### QUOTED PASSAGE:
Q: What are your expectations for post-sanctions Iran?

A: This is an opportunity to tap a big, promising market. Iran has one of the largest populations in the Middle East, with nearly 80 million people. It has said it will raise its crude oil output in two stages, by 1 million barrels a day. We pulled our employees out of the country because of the sanctions, but we plan to station one or two in Tehran by spring. We expect growing demand for plants, and we hope to strike some deals by the end of this year.

     There are opportunities for other Japanese businesses, not just ours. Due to the sanctions, the government has limited funds for new projects. For large endeavors, Tehran will seek to secure loans or work out other financial arrangements with its partners.

Q: Are you interested in other fields of business in Iran, besides the resource sector?

A: We want to invest in ways that will help the country to develop. Nothing has been decided yet, but we may consider investing in hospitals and agriculture, along with power plants.

Q: Earlier this year, Saudi Arabia cut diplomatic ties with Iran. Are you worried about the deepening religious conflict?

A: My sense is that the bilateral relationship will not deteriorate further. Falling crude oil prices are hitting both economies. They should be aware that this is not the time for them to confront each other.

     But it is also true that we should be cautious when making deals with Iran, to avoid compromising our relationship with Saudi Arabia. I recently visited a Saudi customer I have known for years. Although this customer might not welcome us doing business with Iran, the impression I got was that they would accept it.

### ACTIONS TO TAKE:
• 1. In the interview, how many employees does the company plan to station in Tehran by spring?
• 2. Please return the interview word for word, from "There are opportunities" up to and including "with its partners.".

[Data entries]
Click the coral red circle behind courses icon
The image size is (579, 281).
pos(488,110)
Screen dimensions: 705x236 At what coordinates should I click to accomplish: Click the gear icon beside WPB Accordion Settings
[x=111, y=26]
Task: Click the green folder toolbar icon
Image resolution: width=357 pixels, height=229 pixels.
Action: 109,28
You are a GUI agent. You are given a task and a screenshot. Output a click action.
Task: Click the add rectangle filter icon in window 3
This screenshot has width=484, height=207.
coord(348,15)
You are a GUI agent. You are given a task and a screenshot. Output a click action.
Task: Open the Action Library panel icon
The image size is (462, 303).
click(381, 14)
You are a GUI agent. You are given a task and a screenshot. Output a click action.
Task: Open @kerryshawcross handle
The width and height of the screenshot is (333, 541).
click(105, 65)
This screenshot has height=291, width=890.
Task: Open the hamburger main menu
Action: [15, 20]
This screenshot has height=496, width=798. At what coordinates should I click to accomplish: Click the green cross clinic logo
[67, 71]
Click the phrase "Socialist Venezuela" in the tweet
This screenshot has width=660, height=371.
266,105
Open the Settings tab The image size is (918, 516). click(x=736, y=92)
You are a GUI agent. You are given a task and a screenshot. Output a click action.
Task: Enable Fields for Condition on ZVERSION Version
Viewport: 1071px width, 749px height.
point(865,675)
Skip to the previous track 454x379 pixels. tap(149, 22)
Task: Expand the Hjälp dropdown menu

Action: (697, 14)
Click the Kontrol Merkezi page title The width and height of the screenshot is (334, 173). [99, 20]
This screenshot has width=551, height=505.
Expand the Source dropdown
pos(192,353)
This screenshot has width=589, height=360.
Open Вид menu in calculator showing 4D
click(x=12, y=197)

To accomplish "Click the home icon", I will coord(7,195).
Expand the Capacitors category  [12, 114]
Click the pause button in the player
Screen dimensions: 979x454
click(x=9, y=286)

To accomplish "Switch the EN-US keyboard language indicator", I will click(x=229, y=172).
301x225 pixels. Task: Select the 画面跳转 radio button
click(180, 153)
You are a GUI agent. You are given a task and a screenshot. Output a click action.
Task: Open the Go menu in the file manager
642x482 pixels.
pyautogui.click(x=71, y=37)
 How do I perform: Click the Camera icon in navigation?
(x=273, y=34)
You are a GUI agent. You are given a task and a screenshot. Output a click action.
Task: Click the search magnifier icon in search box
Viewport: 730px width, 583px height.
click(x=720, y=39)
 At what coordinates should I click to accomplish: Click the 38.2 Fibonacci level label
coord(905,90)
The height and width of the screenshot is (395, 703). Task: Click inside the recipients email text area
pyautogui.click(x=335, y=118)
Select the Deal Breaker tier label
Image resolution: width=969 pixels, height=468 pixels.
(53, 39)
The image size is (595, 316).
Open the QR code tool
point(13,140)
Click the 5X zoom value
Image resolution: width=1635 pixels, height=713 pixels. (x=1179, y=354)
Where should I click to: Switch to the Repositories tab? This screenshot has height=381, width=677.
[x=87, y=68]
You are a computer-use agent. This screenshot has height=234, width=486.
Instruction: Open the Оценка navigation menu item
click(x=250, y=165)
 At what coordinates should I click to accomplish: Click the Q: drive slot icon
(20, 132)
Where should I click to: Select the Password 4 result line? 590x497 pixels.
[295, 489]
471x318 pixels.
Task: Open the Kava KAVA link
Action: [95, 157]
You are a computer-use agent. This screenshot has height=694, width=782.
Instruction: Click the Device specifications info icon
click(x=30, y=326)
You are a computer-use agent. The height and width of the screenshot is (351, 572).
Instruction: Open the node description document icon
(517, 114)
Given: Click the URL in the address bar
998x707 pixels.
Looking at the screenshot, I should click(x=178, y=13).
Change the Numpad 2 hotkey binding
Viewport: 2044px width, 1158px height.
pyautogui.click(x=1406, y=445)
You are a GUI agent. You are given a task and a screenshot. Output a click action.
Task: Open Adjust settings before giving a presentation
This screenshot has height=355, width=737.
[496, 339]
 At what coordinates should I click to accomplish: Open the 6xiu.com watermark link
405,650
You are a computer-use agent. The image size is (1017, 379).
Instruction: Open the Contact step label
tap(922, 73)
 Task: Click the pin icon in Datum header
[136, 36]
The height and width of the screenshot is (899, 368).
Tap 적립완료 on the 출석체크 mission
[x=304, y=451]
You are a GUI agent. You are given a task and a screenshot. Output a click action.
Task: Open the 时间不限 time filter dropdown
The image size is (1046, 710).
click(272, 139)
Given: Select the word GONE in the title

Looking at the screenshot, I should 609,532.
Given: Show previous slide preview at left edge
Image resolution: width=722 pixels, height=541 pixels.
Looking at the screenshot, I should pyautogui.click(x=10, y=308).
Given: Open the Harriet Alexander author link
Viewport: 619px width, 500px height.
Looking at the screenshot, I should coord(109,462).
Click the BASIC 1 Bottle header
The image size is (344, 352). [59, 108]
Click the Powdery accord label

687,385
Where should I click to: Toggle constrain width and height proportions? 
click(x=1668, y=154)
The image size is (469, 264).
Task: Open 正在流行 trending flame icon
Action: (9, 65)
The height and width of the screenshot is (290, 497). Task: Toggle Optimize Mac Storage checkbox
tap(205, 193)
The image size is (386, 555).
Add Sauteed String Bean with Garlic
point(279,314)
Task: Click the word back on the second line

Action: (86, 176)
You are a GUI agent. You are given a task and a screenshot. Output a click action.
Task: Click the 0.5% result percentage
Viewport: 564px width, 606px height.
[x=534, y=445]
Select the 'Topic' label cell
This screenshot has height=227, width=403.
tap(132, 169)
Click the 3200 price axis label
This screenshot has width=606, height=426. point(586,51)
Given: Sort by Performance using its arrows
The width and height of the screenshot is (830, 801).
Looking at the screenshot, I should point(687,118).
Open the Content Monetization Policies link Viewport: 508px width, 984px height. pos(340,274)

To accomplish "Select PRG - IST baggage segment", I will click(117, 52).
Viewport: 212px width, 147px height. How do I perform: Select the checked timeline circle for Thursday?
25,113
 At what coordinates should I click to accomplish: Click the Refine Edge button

### SOLUTIONS TO EACH TASK:
• 1. One or two.

• 2.
There are opportunities for other Japanese businesses, not just ours. Due to the sanctions, the government has limited funds for new projects. For large endeavors, Tehran will seek to secure loans or work out other financial arrangements with its partners.